Space shuttle Atlantis and a repair team closed in on the international space station Saturday for a 200-mile-high linkup and tune-up.
The shuttle's 17,500-mph chase to reach the space station was due to end just after midnight with a docking above Ukraine.
Commander James Halsell Jr. guided the shuttle as flight controllers in Houston and Moscow prepared the space station for the astronauts' arrival by turning up the thermostat in the chilly outpost and beginning to cleanse its stagnant air.
Halsell and six crew members will be the first humans to enter the space station in a year.
No one was supposed to return until a critical Russian service module was in place, but with the module grounded until at least July and the space station losing its orbit, NASA dispatched a shuttle crew to replace dying batteries and give the sagging station an orbital boost.
Despite the urgent nature of their work, the six Americans and one Russian won't be rushing inside. The hatches between the two spacecraft will remain sealed until Monday night.

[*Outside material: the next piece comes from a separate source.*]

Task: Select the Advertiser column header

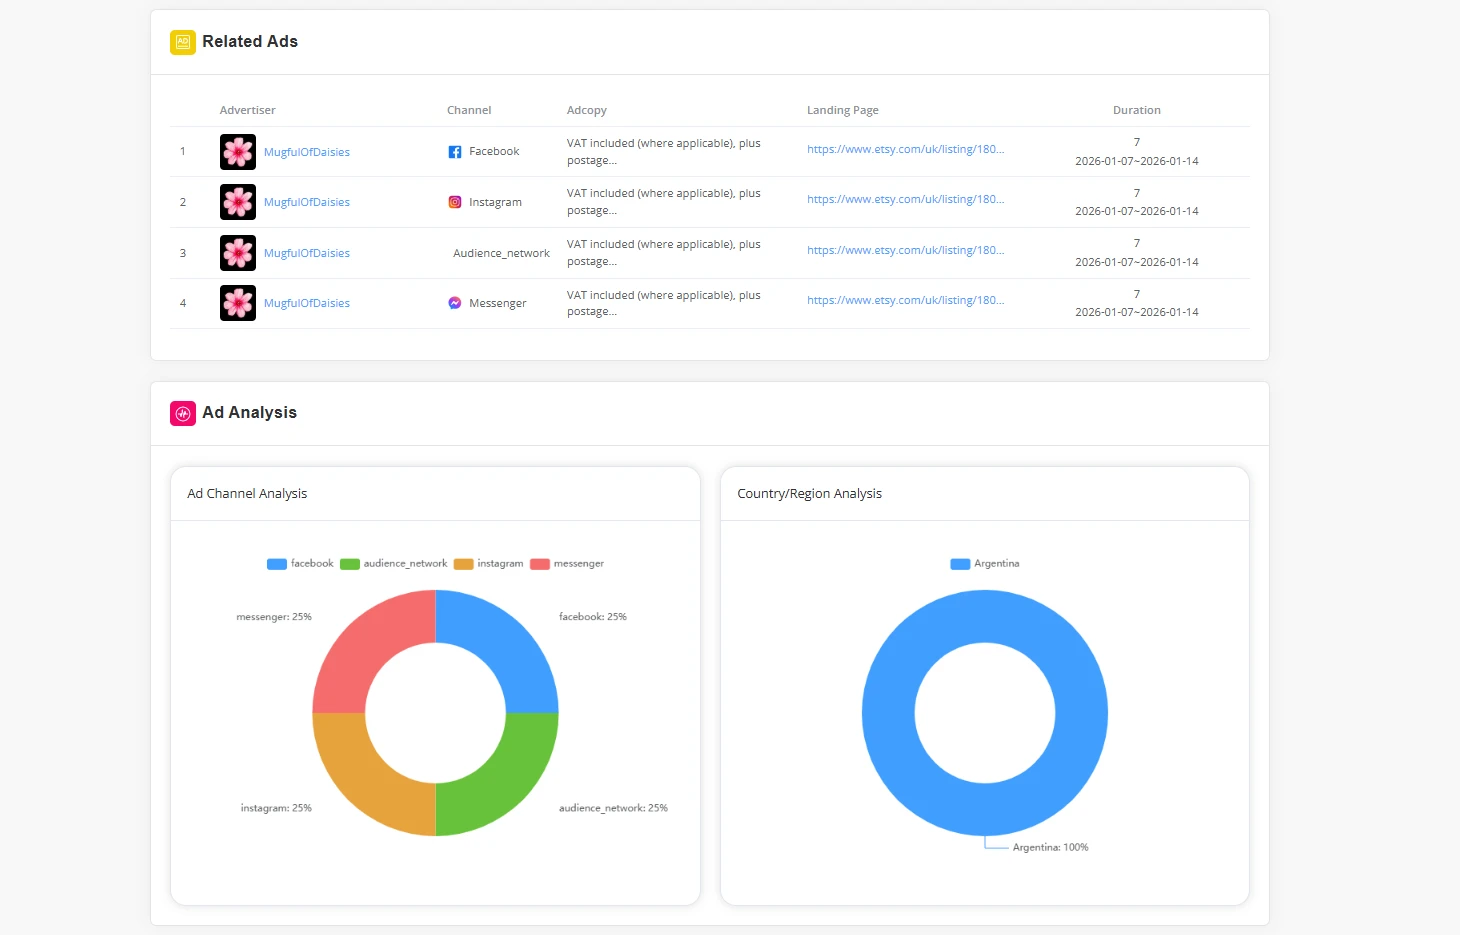Action: coord(247,110)
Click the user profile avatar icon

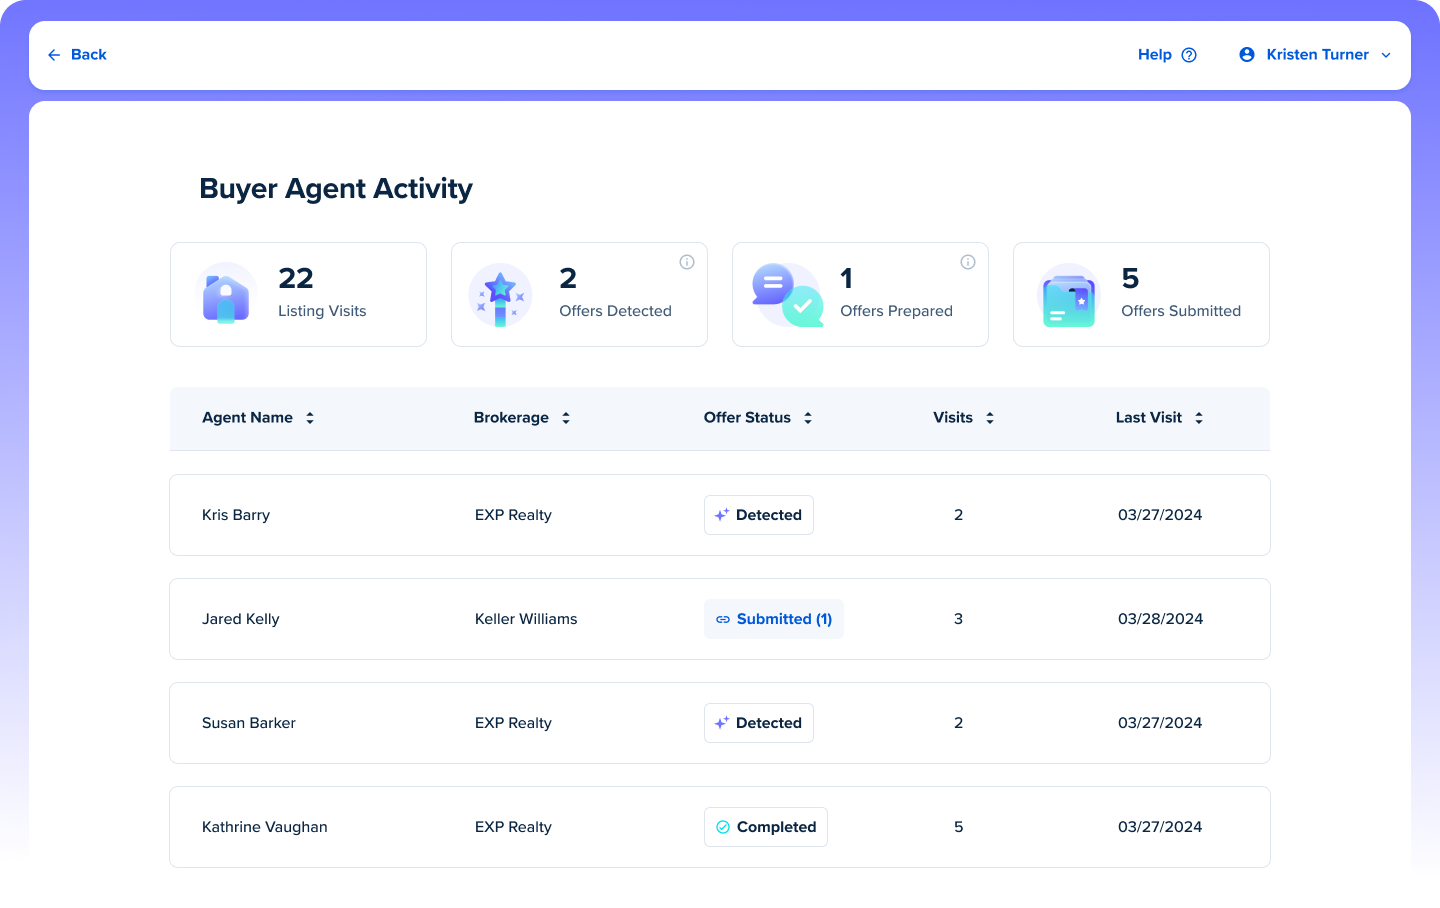pos(1247,55)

The crew's first job will be to conduct a spacewalk tonight.
During NASA's last visit to the space station a year ago, astronauts failed to properly install a crane on the outside. The crane is flapping back and forth, and needs to be locked securely in place. Jeffrey Williams and James Voss also will attach another crane to the station and replace a broken antenna.
Just one day into their flight, the astronauts already were experiencing some shuttle trouble.

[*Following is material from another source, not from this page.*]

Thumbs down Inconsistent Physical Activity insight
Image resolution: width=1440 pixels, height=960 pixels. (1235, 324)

A valve in Atlantis' left orbital maneuvering engine may be stuck open. The backup valve is working, as is the engine, which is needed for the return to Earth. As a precaution, Mission Control ordered the crew not to use the left engine until landing day, May 29.
Fishing tournament helps
delay rocket launch
CAPE CANAVERAL _ A fishing tournament and a last-minute technical problem sank a rocket's launch attempt Saturday evening.
Lockheed Martin Corp.'s new Atlas III rocket was poised to blast off for the fourth time in less than a week. But more than 70 fishing boats taking part in an annual charity competition failed to return to shore on time and, instead, lingered in the launch-danger area.
After waiting two hours for the area to clear, launch managers finally resumed the countdown. But with only two minutes remaining, flight controllers saw a computer message they did not understand and the countdown was halted for good.
Launch officials said they would try again this evening.
Probe takes readings of
Jupiter's largest moon
PASADENA, Calif. _ NASA's Galileo spacecraft zoomed by Jupiter's largest moon early Saturday, taking new measurements of Ganymede's magnetic field and images of the surface.
The $1.4-billion probe flew within 502 miles of the moon _ roughly the distance between San Francisco and San Diego _ at about 4 a.m., said Jim Erickson, Galileo's project manager at NASA's Jet Propulsion Laboratory.
"We've passed Ganymede itself and recorded about half of the observations that we planned on this encounter already," he said. "They're safely on the tape."